ESO‘s Very Large Telescope has been used to create the first ever map of the weather on the surface of the brown dwarf* nearest to Earth.

An international team has made a chart of the dark and light features on WISE J104915.57-531906.1B (“Luhman 16B”) — one of two recently discovered brown dwarfs forming a pair only six light-years from the Sun.

Ian Crossfield (Max Planck Institute for Astronomy, Heidelberg, Germany), the lead author of the new paper published in the  January 30, 2014 issue of the journal Nature., sums up the results: “Previous observations suggested that brown dwarfs might have mottled surfaces, but now we can actually map them. Soon, we will be able to watch cloud patterns form, evolve, and dissipate on this brown dwarf — eventually, exometeorologists may be able to predict whether a visitor to Luhman 16B could expect clear or cloudy skies.”

To map the surface the astronomers used a clever technique. They observed the brown dwarfs using the CRIRES instrument on the VLT. This allowed them not just to see the changing brightness as Luhman 16B rotated, but also to see whether dark and light features were moving away from, or towards the observer. By combining all this information they could recreate a map of the dark and light patches of the surface.

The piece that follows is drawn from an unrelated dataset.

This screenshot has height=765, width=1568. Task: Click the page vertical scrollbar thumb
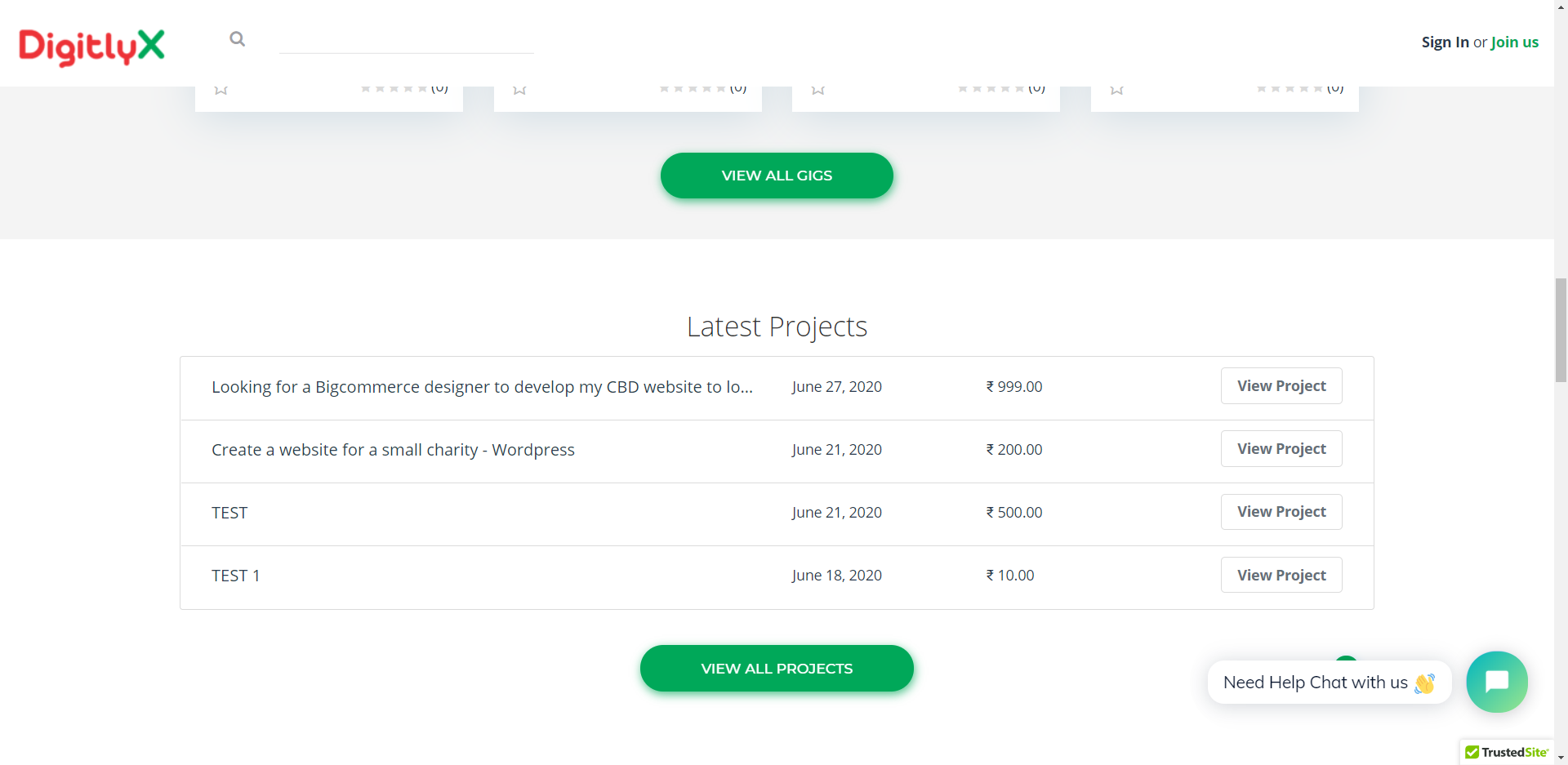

The atmospheres of brown dwarfs are very similar to those of hot gas giant exoplanets, so by studying comparatively easy-to-observe brown dwarfs astronomers can also learn more about the atmospheres of young, giant planets — many of which will be found in the near future with the new SPHERE instrument that will be installed on the VLT in 2014.

“Our brown dwarf map helps bring us one step closer to the goal of understanding weather patterns in other solar systems,” said Crossfield.

* Brown dwarfs are in between giant gas planets, such as Jupiter and Saturn, and faint cool stars. They do not contain enough mass to initiate nuclear fusion in their cores and can only glow feebly at infrared wavelengths of light. The first confirmed brown dwarf was found 20 years ago and only a few hundred of these elusive objects are known.


Abstract of Nature paper

Brown dwarfs — substellar bodies more massive than planets but not massive enough to initiate the sustained hydrogen fusion that powers self-luminous stars — are born hot and slowly cool as they age. As they cool below about 2,300 kelvin, liquid or crystalline particles composed of calcium aluminates, silicates and iron condense into atmospheric ‘dust’, which disappears at still cooler temperatures (around 1,300 kelvin). Models to explain this dust dispersal include both an abrupt sinking of the entire cloud deck into the deep, unobservable atmosphere and breakup of the cloud into scattered patches(as seen on Jupiter and Saturn). However, hitherto observations of brown dwarfs have been limited to globally integrated measurements, which can reveal surface inhomogeneities but cannot unambiguously resolve surface features. Here we report a two-dimensional map of a brown dwarf’s surface that allows identification of large-scale bright and dark features, indicative of patchy clouds. Monitoring suggests that the characteristic timescale for the evolution of global weather patterns is approximately one day.